Let's get this finished

Mon Jan 8 11:11:04 EST 2001

On Tue, 9 Jan 2001, Manuel M. T. Chakravarty wrote:

> Where are these variants?  In QForeign?

Yes.

QForeign is being continuously updated in CVS:
cvs -d:pserver:anonymous at cvs.qforeign.sourceforge.net:/cvsroot/qforeign \
    login
(empty password)
cvs -d:pserver:anonymous at cvs.qforeign.sourceforge.net:/cvsroot/qforeign \
    -z3 get qforeign

> The interface for CString that was under discussion here didn't say
> anything about conversions?

Yes.

> Fair enough.  So, basically what I am saying, then, is that
> as long as it is not clear how the conversion interface
> looks in detail, let's talk about two different conversions
> that we definitely know we are going to need: the
> toLatin1/fromLatin1 conversion and the localOut/localIn
> conversion.  I want the standard FFI CString interface to
> support these two.  The rest we can add later, but I don't
> want to be restricted to the std conversion only.
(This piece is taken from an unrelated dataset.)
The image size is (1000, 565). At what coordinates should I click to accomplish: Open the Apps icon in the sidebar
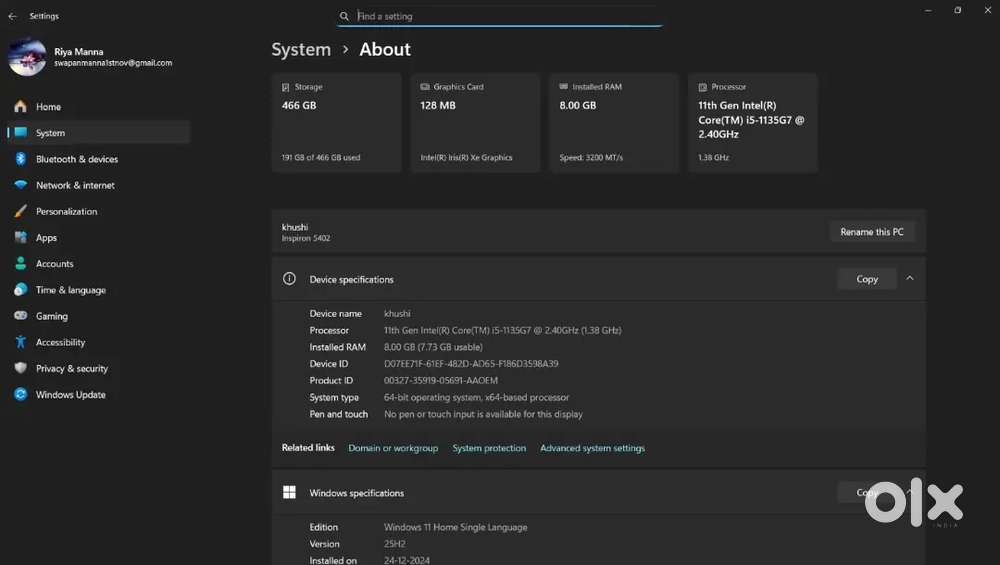[x=20, y=237]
OK, I agree that it should be introduced early. I didn't propose them
because even the type of conversions was not completely clear.
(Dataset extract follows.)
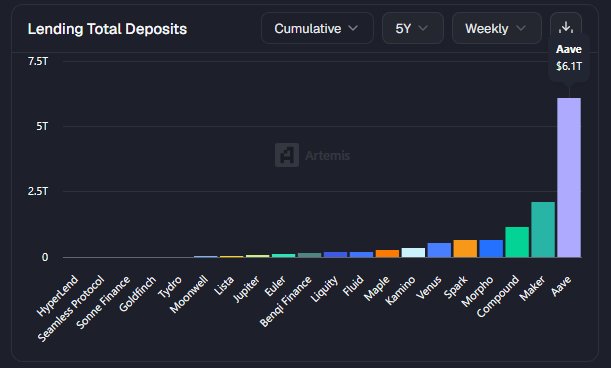
Task: Select the orange Spark bar
Action: (465, 249)
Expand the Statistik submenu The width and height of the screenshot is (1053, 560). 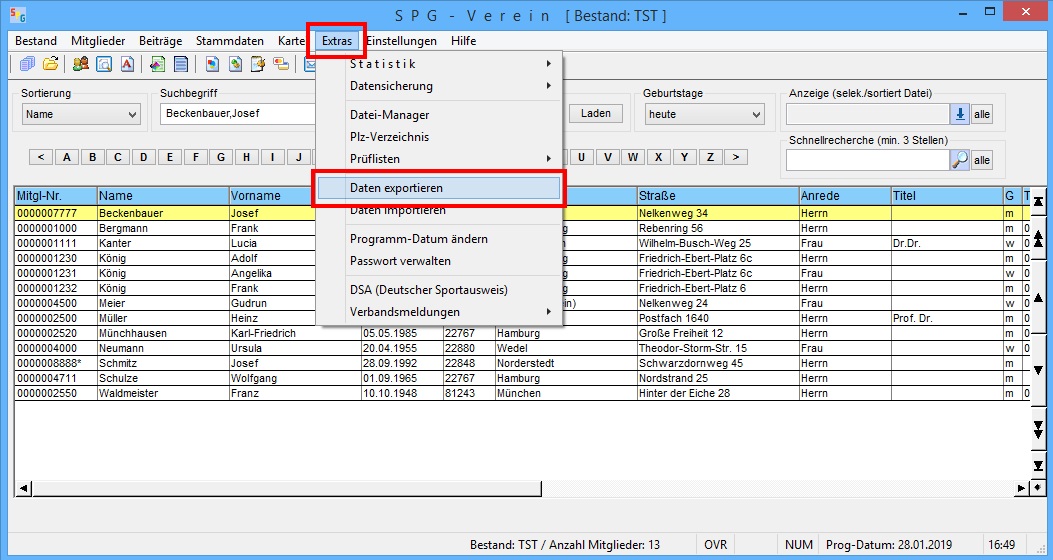(x=440, y=64)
As long as there are no conversions all over the libraries and I/O and
filenames default to ISO-8859-1, toLocal and fromLocal would probably be
equivalent to toLatin1 and fromLatin1. When everything is ready to accept
conversions, they will switch to system-dependent default local byte
encoding. On Unices: based on locale.

> BTW, how efficient is the code for toLatin1/fromLatin1?

fromLatin1's inner loop is:
    map (chr . fromIntegral) :: [Byte] -> String

toLatin1's inner loop is worse. It must check for valid characters. My
interface allows users of a conversion to see if there was an error, and
also to get the converted string even if there was errors (with
problematic places marged appropriately for the target encoding):
    conv :: String -> ([Word8], Bool)
    conv [] = ([], True)
    conv (ch:s)
        | ch <= '\xFF' = (fromIntegral (ord ch)  : rest, good)
        | otherwise    = (fromIntegral (ord '?') : rest, False)
        where
        (rest, good) = conv s

If it's measured to be too slow, there could be
    unsafeToLatin1
which works correctly as long as all characters are valid...

> [Why not call it toLocal/fromLocal?].

OK, these names are better.

> If we have the distinction anyway, making it a little more flexible
> and adding CustomCConv seems sensible.

Conv is intentionally abstract. There is
    iconv :: (Storable from, Storable to)
          => String -> String -> [to] -> IO (Conv from to)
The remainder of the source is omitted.